We are all aware of the barbaric acts of ISIS, al Qaeda and the others flying the Black Flag. Sadly their violence continues to kill innocents around the world and here at home. They fight in the cause of Jihad to impose their totalitarian religion on all people. But they are not the only ones working toward that goal. There are other Islamist groups who seem much less dangerous on the surface, but actually represent an even more insidious threat to free western society. They seek to use our very freedoms as weapons against us.
Maajid Nawaz is described by our own Shireen Qudosi as one of the good guys: “Nawaz is a widely respected activist and co-founder of Quilliam, a UK-based counter-extremism think tank that has done exemplary work in the field,” she wrote here recently. With that endorsement under his belt, let’s look at his plea for clarity after the Nice attack.
In the wake of the Nice attacks people are already saying: “But the terrorist wasn’t pious. See! It has nothing to do with Islam.”
Please stop.
Your good intentions towards us Muslims are only making the problem worse. This is as dangerous as saying it is everything to do with Islam…. This has something to do with Islam.
Nawaz says that the problem is not a failure of security, but the ease with which Islamists recruit in his community. It’s simply not possible, he writes, to add enough security to any society to prevent the radicalization or terrorism of actors like the one in Nice. The networks are too thin to disrupt effectively, since they have proven to be effective at recruiting with very sparse contact. “All we can do is stop the supply of recruits – and there are far too many of those. No terrorist represents the values of all Muslims, of course, but we have allowed hardline Islamism to permeate our communities and mobilise the vulnerable.”

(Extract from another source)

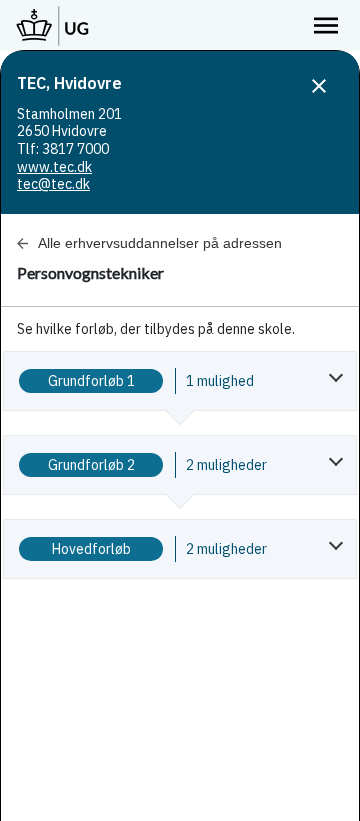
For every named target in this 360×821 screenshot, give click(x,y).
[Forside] (53, 25)
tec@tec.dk (53, 184)
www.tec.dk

That additional layers of security are not the answer is a position also held by security expert and former Special Forces NCO Jim Hanson, who explained on Friday that there is simply no way to solve the violent jihad problem that way. “Even in a police state, you couldn’t secure every gathering,” Hanson said. There was nothing special about the truck used in the attack, and it’s just not possible to protect everyone from every dangerous object.
“You have to look at the people who are conducting these terror attacks,” he told ‘FOX & Friends.’ “It’s not guns, it’s not bombs, it’s not trucks,” but rather “the ideology of sharia and jihad that motivates them to kill.”
How does one defeat an ideology like this? Nawaz has several initiatives underway. One of them, Families Against Terrorism and Extremism (FATE) seeks to convince Muslim families of the horrors associated with losing loved ones to these violent movements. The hope is that families might then become mitigating agents against extremist infiltration in their communities.
On a more intellectual level, his Qulliam Foundation has set up a “Theology Team” to try to reform Islamic thought in a way that would neuter political Islamism. Currently they are working on a program called #MyIslam that is aimed at promoting Muslim reformers as alternatives to radical, political Islamists.
The Quilliam Foundation is willing to say some controversial truths, as it did in publishing this piece highlighting the connection between Islamists and the radical left in the West. Pointing out that the left ends up defending Muslims in ways that harm other minorities, including minorities within Islam but also especially gays and women, author Haydar Zaki says that the left’s attitude ends up being no better than the hard right’s. “As the far-right’s orientalism can be condensed as ‘Muslims are barbarians’,” he writes, “the far-left’s neo-orientalism claims ‘Muslims are barbarians, but it’s just who they are and their culture.'”
Nawaz and Zaki both regard this sort of talk as a kind of bigotry. Nawaz borrows George W. Bush’s line, calling it the bigotry of “low expectations.” They think they can change Islam for the better, but not if people persist in denying that change is needed.